Depuis son transfert à Krome, Denis Cabrera Rodríguez ne bénéficiait pas de contrôles de glycémie, d’injections d’insuline ni de l’alimentation qu’il lui fallait, ce qui a eu de lourdes conséquences sur son état de santé. L’ICE ne lui permettait pas d’avoir sa pompe à insuline en détention et avait rejeté toutes ses demandes en vue d’être transféré dans un hôpital.

Le fonctionnement quotidien de Krome est actuellement confié à Akima Global Services, LLC, qui gère l’établissement depuis plus de 10 ans. C’est l’un des plus anciens et des plus grands centres de détention de l’ICE aux États-Unis. Depuis plusieurs décennies, des organisations, des avocats et des prestataires de services directs dénoncent les conditions de détention à Krome, notamment la surpopulation sévère, le manque chronique d’accès à des soins médicaux de qualité lié à plusieurs morts en détention, des traitements dégradants et abusifs, et des manquements aux procédures compromettant le droit des personnes à une représentation juridique et à une procédure régulière. En 2025, cet établissement a fait l’objet d’une attention accrue après que la grave surpopulation et plusieurs décès ont été relayés.

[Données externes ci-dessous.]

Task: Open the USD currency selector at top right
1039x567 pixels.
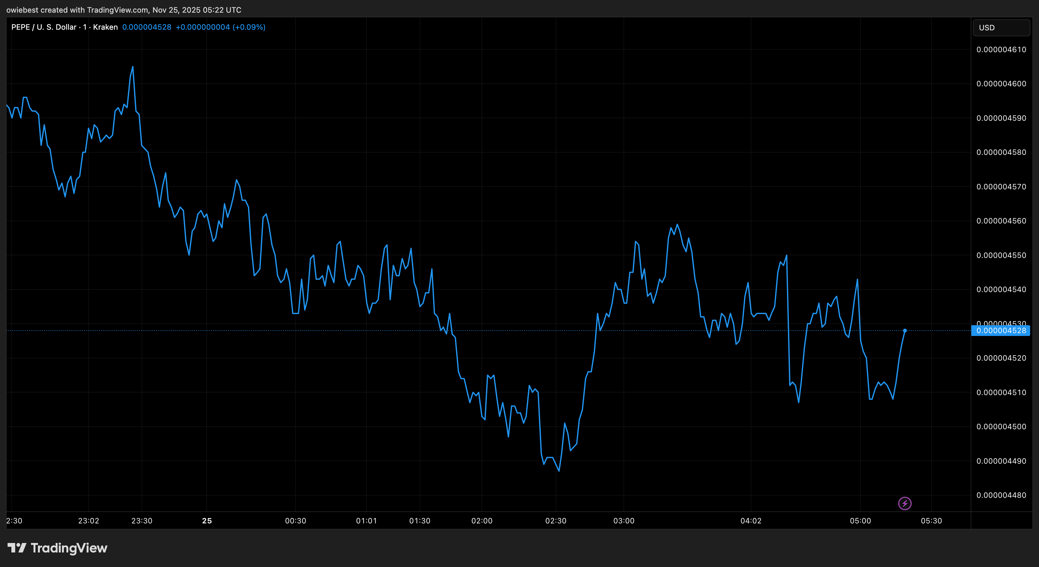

Des sources indépendantes et des enquêtes sur la situation des droits humains ont mis en évidence des manquements systémiques en matière de procédures d’admission, de soins médicaux, de ségrégation et de pratiques en termes d’hébergement, ainsi que des conditions susceptibles de s’apparenter à des traitements cruels, inhumains ou dégradants ou des actes de torture en vertu du droit international. Ces défaillances ont pour toile de fond l’expansion rapide des populations carcérales et la réduction des mesures de surveillance indépendante.

Des recherches effectuées par Amnesty International ont permis de déterminer que les personnes détenues à Krome sont confrontées à de graves obstacles à l’accès à des soins médicaux adéquats, notamment l’absence de traitement et des retards dans l’examen et la prise en charge de problèmes de santé. Entre début octobre 2024 et fin septembre 2025, au moins quatre personnes sont mortes en détention à Krome – Ramesh Amechand, Genry Ruiz Guillen, Maxym Tcherniak et Isidro Pérez –, ce qui suscite une vive inquiétude quant à l’accès à des soins de santé de qualité dans ce centre.

Sous le gouvernement de Donald Trump, le recours à la détention liée à l’immigration aux États-Unis a fortement augmenté. En février 2026, plus de 68 000 personnes étaient détenues par l’ICE – un chiffre largement considéré comme une sous-estimation parce qu’il n’inclut pas les milliers de personnes se trouvant dans des centres de traitement de l’ICE de courte durée, des bureaux de terrain de l’ICE, en détention provisoire dans le système fédéral ou dans d’autres établissements.

Au moins 14 personnes sont mortes en détention aux mains de l’ICE depuis début octobre 2025. À l’heure où le gouvernement étend la capacité d’hébergement des centres de détention de l’ICE, les conditions de détention se détériorent très fortement. L’ICE a adopté des lignes directrices selon lesquelles les personnes entrées aux États-Unis de manière irrégulière ne peuvent prétendre au droit d’obtenir une libération sous caution. Cela signifie qu’elles sont forcées de rester en détention pendant toute la durée de leur procédure d’expulsion.

Cette mesure concerne des personnes ayant déposé une demande d’asile, qui sont désormais détenues jusqu’à ce que leur dossier soit traité. En vertu du droit international, les personnes en quête d’asile ne doivent pas être sanctionnées pour la manière dont elles sont arrivées dans un pays.

Elles ne doivent par ailleurs pas être expulsées avant que leur demande d’asile ait été examinée en bonne et due forme dans le cadre d’une procédure équitable de détermination du statut de réfugié.